L’Italia si accoda alle proteste di Gran Bretagna, Stati Uniti, Francia e Germania contro la Russia, accusata di essere dietro al caso Skripal, l’ex colonnello russo del Gru dissidente ritrovato accasciato su una panchina a Salisbury assieme alla figlia, entrambi avvelenati e in fin di vita. L’Italia si accoda, per l’appunto, cioè arriva per ultima con le parole del ministro degli Esteri Angelino Alfano, tagliata fuori dal comunicato congiunto di Washington, Parigi e Berlino. La tardività dell’intervento italiano non può non destare preoccupazioni sulla credibilità della politica estera italiana in Europa e nel mondo, e sul suo futuro, mentre Roma è presa dalle imminenti consultazioni post-elettorali che si apriranno al Quirinale. Come riconquistare lo spazio che ci compete all’estero prima che sia troppo tardi? Ne abbiamo discusso con Nathalie Tocci, direttrice dell’Istituto degli Affari Internazionali (Iai).

Direttrice, cosa dimostra la tardiva condanna italiana del Cremlino per il caso Skripal?

Che l’Italia va incontro a una graduale perdita di credibilità nello scenario internazionale. Ci sono due aspetti di questa non risposta italiana. Il primo: perché non veniamo chiamati in causa? Perché l’Italia è vista come un Paese eccessivamente filo-russo, e non sufficientemente vicino alle preoccupazioni dello Stato colpito: ieri erano i Baltici, oggi il Regno Unito. Non siamo ritenuti un attore credibile quando si parla di Russia. C’è poi un aspetto di politica interna italiana.

Cioè?

Ero poco fa a una riunione a Berlino e posso assicurare che c’è grande preoccupazione per l’Italia, non tanto per l’incapacità di stabilizzare il consenso interno, quanto perché c’è il timore di essere trascinati nello spillover negativo della politica italiana, che è visto come una minaccia alla stabilità dell’Eurozona. Se non cambieremo rotta saremo sempre più tagliati fuori dai giochi, che sia un comunicato congiunto contro Mosca o la riforma dell’Eurozona cambia poco.

Dunque a rischio c’è anche la nostra credibilità in Europa, all’alba di una stagione di importanti riforme.

Soprattutto in Europa, dove non abbiamo una voce autorevole. Il Regno Unito non solo è una grande potenza, ma è convinto di esserlo, e ha ammantato di questa retorica il referendum per la Brexit. Eppure sul caso Skripal è stata proprio Londra a cercare per prima un consenso europeo, una reazione di concerto con gli alleati per rispondere a un’altra grande potenza, perché si rende conto che da sola non può reggere il confronto.

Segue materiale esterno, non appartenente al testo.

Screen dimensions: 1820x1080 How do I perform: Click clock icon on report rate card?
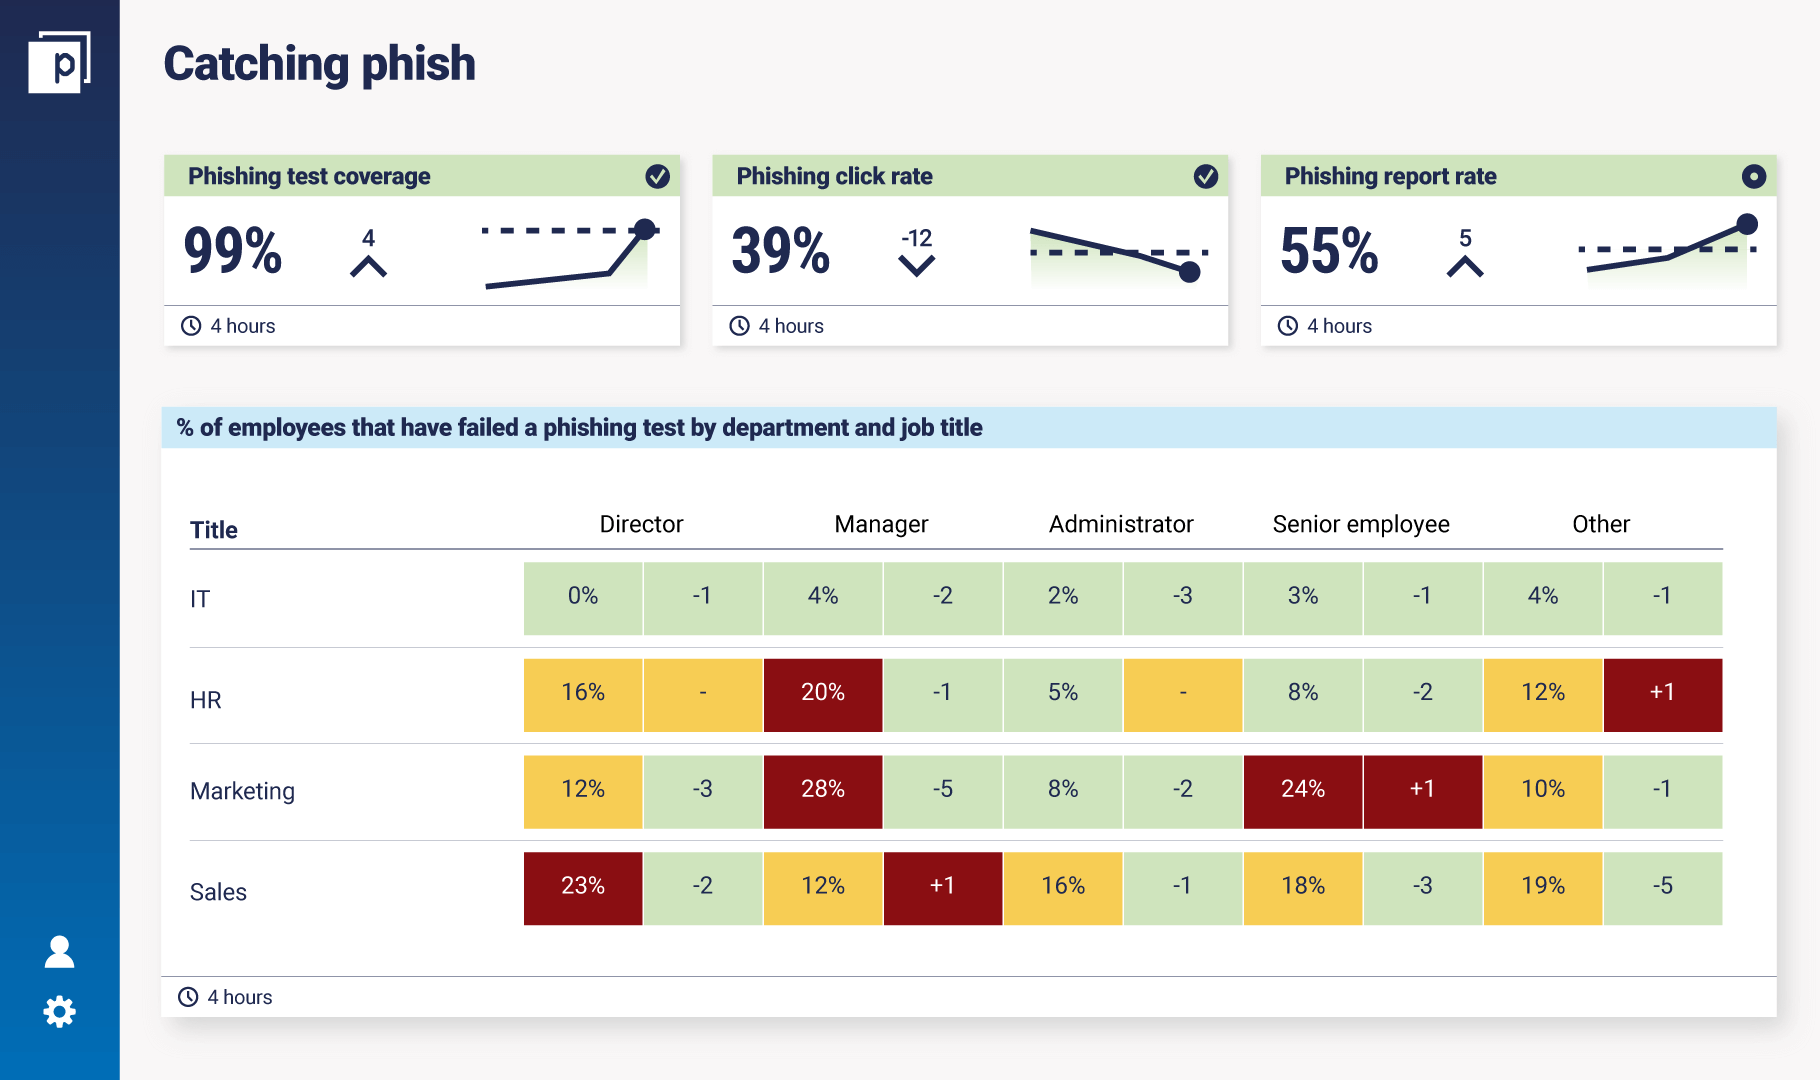[1288, 326]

Anche la politica atlantica italiana sembra talvolta più dettata da inerzia e ragioni storiche che da una consapevole scelta di campo.

Assolutamente. Nella nostra campagna elettorale non si è parlato per niente di politica estera, in nessun partito. Siamo sempre più arrovellati nelle nostre dinamiche interne, e sempre meno consapevoli di quanto conta una politica estera ed europea degna di questo nome.

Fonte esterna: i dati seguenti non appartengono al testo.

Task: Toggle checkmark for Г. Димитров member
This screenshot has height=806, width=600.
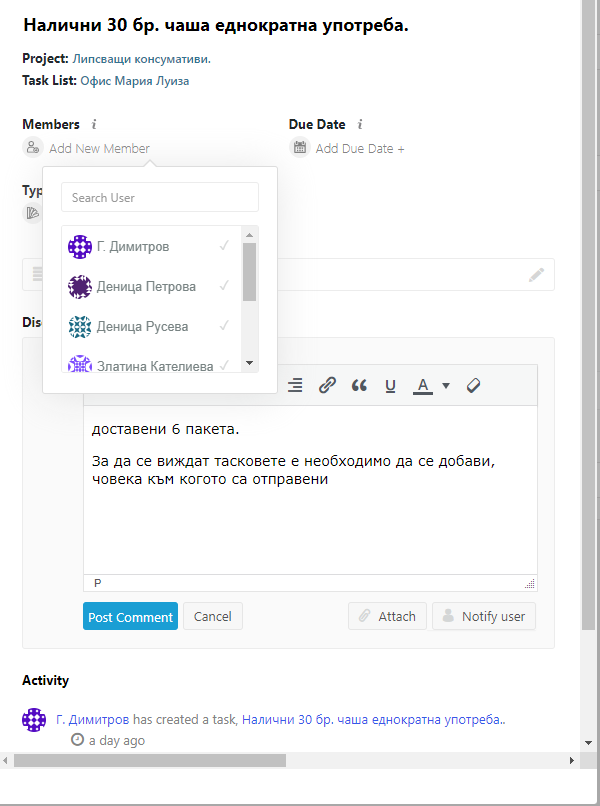Action: pos(224,246)
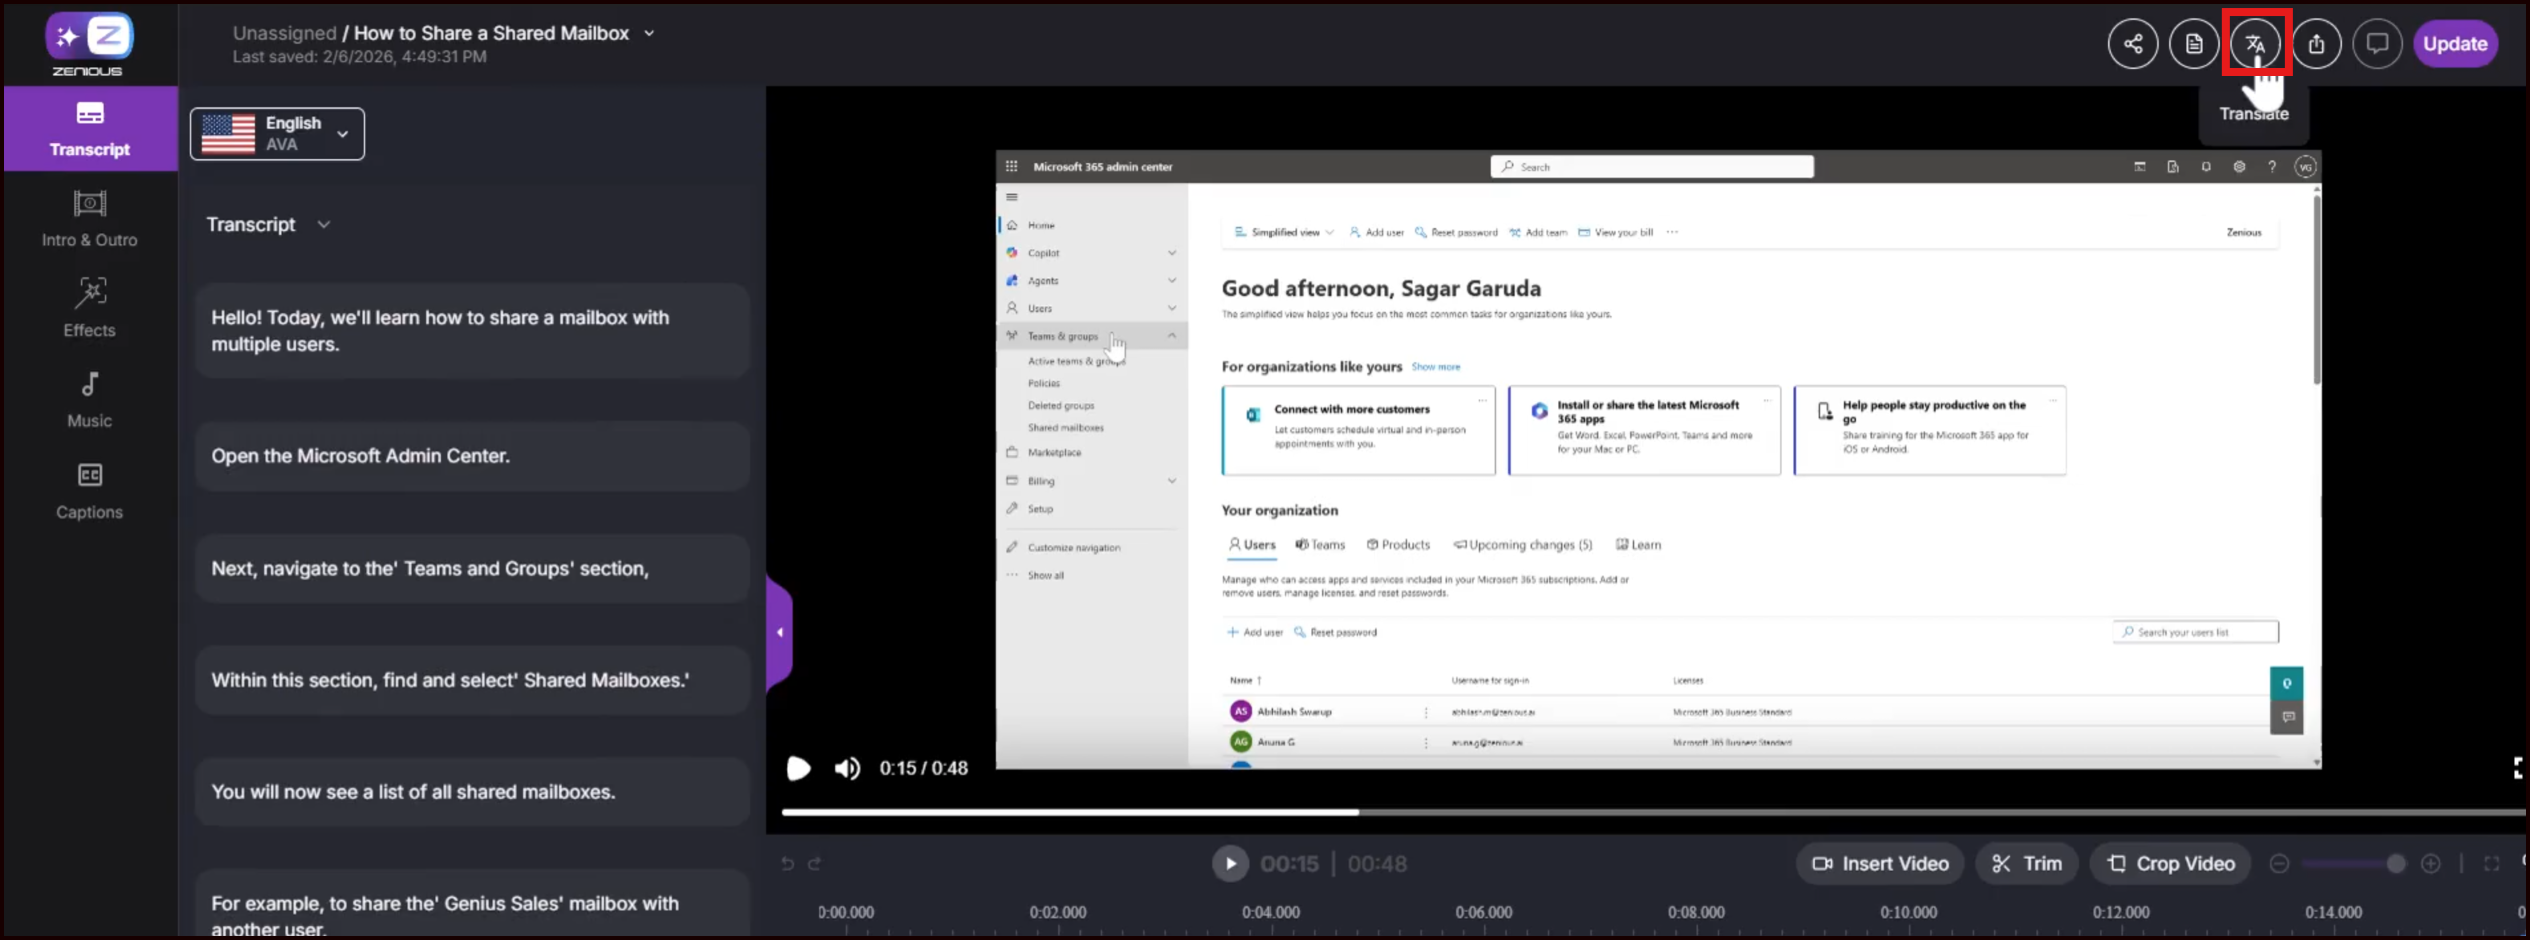Play the video in preview
The height and width of the screenshot is (940, 2530).
tap(798, 768)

Sorprende in effetti il silenzio dei partiti che più si sono esposti in campagna elettorale per supportare la Russia.

Non sorpende, perché sono partiti e movimenti politici che non hanno un’agenda articolata in politica estera. Il risultato è che non siamo sul pezzo, quando si aprono crisi come quella fra Russia e Regno Unito non abbiamo idee o posizioni. È legittimo sostenere una posizione più aperta nei confronti di Mosca, ma bisogna porsi una domanda su come cercare consenso e costruire coalizioni in ambito europeo e atlantico per portare avanti questa linea di politica estera. Non si parla di essere pro o anti-Russia, ma di una totale assenza di credibilità. La reazione al caso Skripal è in ritardo e confusa, niente di più che una rincorsa dei nostri alleati.

Un eventuale governo di scopo concentrato su una nuova legge elettorale sarà all’altezza degli appuntamenti europei e internazionali?

Io personalmente sono estremamente scettica su un governo di questo tipo. In questo quadro politico, paradossalmente, ci può salvare solo una legge elettorale che non porta a uno scenario netto. Un sistema maggioritario che porta forze estremiste al governo senza contrappesi rischia di essere più destabilizzante per la nostra politica estera.

Perché è importante riprendere autorevolezza in politica estera in questa stagione europea?

Perché ci affacciamo a una stagione di rilancio del progetto europeo. Concluso l’accordo per il governo tedesco, ripartirà il motore Berlino-Parigi e con questo le riforme dell’Eurozona, per il sistema di Dublino sull’immigrazione bisognerà probabilmente aspettare le elezioni europee del 2019.

Cosa preoccupa di più gli Stati membri dell’attuale situazione politica italiana?

La nostra instabilità interna, che, parallelamente a quella dei Paesi che più hanno sofferto la crisi economica e le politiche di austerity, rischia di impantanare la riforma dell’Eurozona. Al momento però l’incertezza che grava su Roma è vista come il pericolo numero uno. In Europa si dibatte su come proteggersi e isolarsi da una spirale di dinamiche negative italiane. Il dialogo sulle riforme è già partito, e un governo di scopo non riuscirà facilmente a difendere gli interessi italiani.